= What is expected =
Restate, word for word, the run of lines that starts at the line containing "Given: Download the Core tar.gz distribution" and ends with the final line of the listing. Leave pictures out.

= Input data =
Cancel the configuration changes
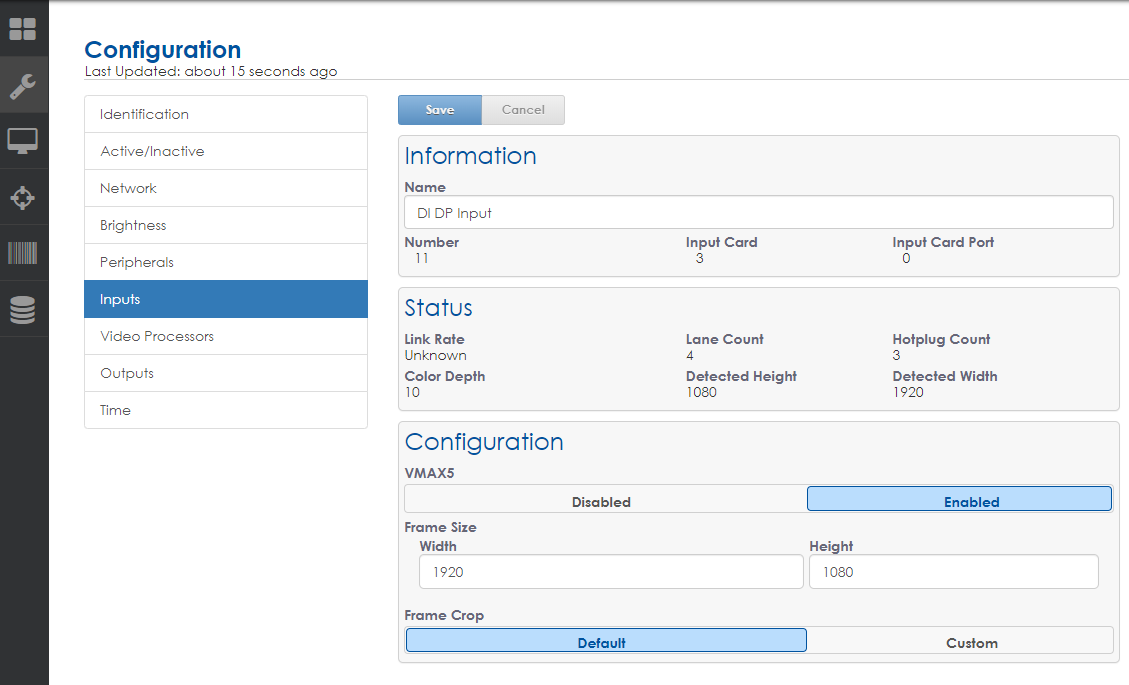This screenshot has width=1129, height=685. click(x=523, y=110)

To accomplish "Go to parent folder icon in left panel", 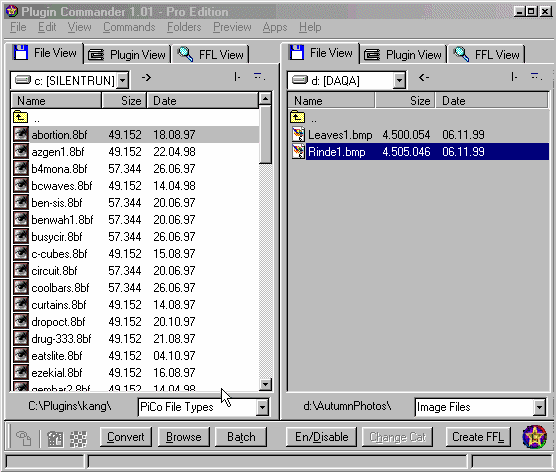I will point(20,117).
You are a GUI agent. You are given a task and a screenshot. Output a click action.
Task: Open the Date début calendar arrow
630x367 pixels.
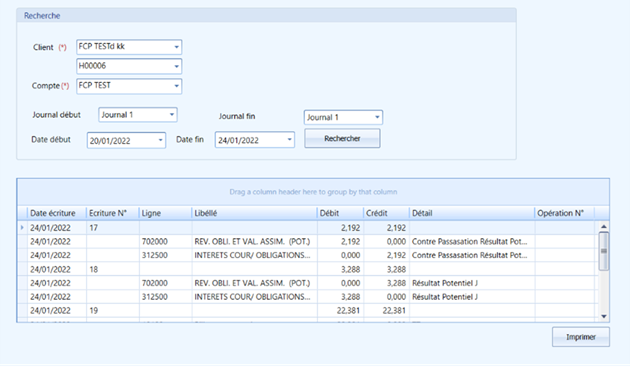click(x=160, y=140)
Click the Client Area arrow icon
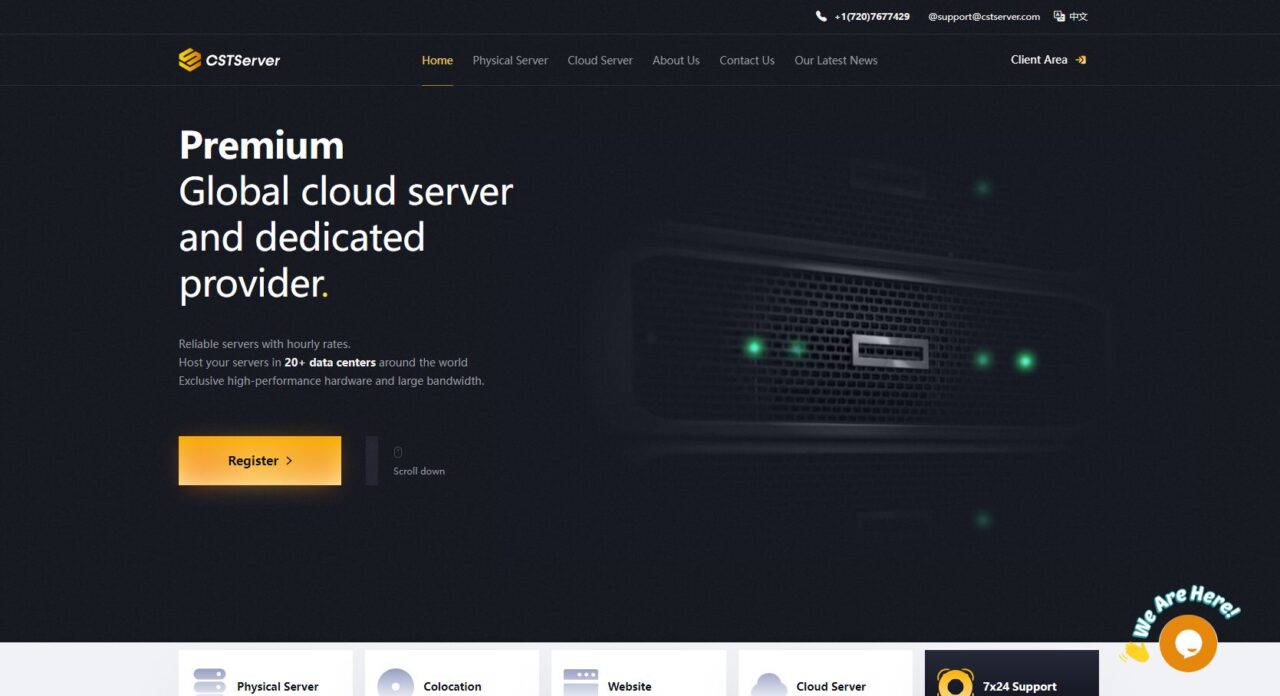 [x=1080, y=60]
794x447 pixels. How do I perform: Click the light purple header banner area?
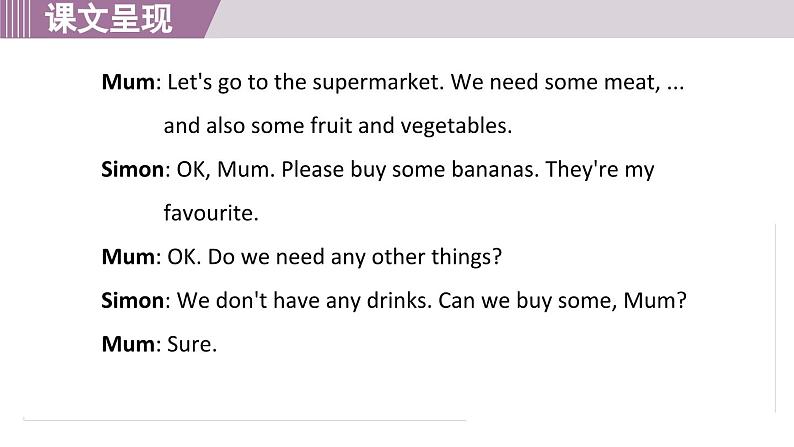pyautogui.click(x=501, y=19)
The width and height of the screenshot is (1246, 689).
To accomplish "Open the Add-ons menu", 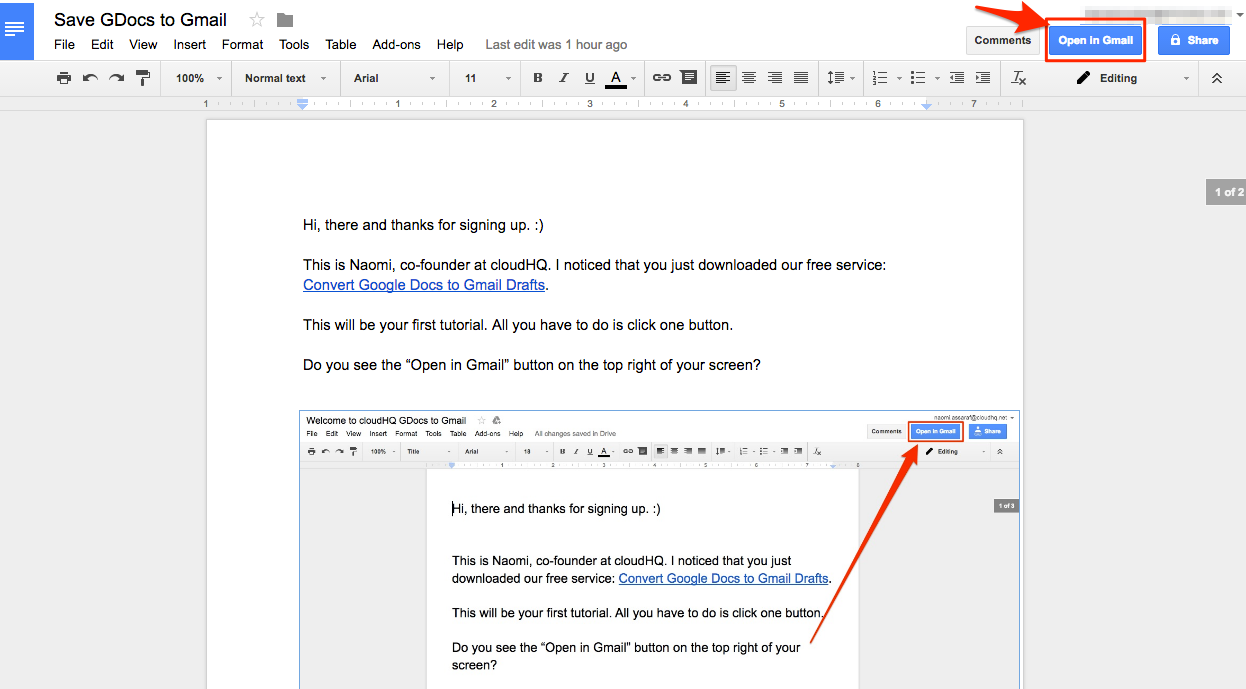I will (x=396, y=44).
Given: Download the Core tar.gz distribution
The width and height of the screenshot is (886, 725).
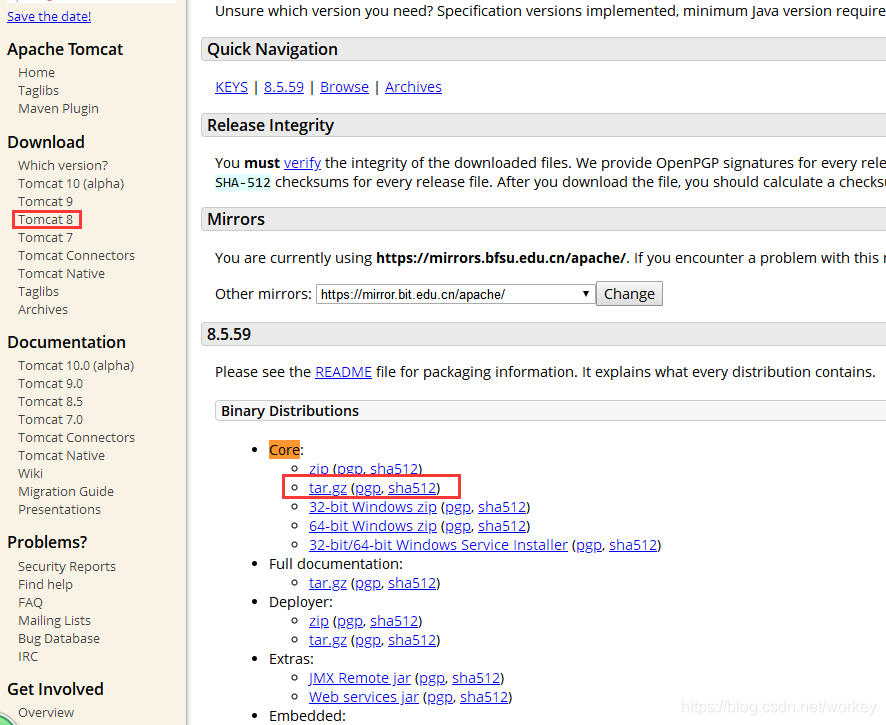Looking at the screenshot, I should pos(327,487).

= Worked solution =
Given: Download the Core tar.gz distribution
The width and height of the screenshot is (886, 725).
Looking at the screenshot, I should pos(327,487).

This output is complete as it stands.